Despite announcing a lower refugee-resettlement ceiling for the coming fiscal year, the Trump administration continues to support the UN's Global Compact on Refugees, which is in total contradiction to the administration's refugee policies.
The final text of the Global Compact on Refugees was released late July. This refugee compact was expected to be adopted by UN member states (including the United States) at the 73rd General Assembly in New York later this week, but the vote is now expected to take place in December. The UN refugee compact seeks for more resettlement places while using expedited processing modalities; facilitating access to family reunification for resettled refugees and encouraging complementary pathways for refugees through private sponsorship programs (such as student scholarships, employment opportunities etc.) that would be additional to regular resettlement and are harder to monitor.

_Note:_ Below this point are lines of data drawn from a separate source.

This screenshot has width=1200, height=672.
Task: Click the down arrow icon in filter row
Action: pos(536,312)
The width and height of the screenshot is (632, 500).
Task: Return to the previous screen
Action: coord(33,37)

The Trump administration, on the other hand, announced the FY 2019 refugee ceiling of 30,000, down from 45,000 for 2018 (both ceilings count as the lowest ceiling determinations since the creation of the refugee resettlement program following the Refugee Act of 1980). The reasoning behind such low ceilings is two-fold: Improving the screening and vetting of resettlement candidates (which means slower admissions) and reducing the untenable asylum backlog by reassigning refugee officers to asylum cases.
The Trump administration's continued commitment to the UN agreement is puzzling. ...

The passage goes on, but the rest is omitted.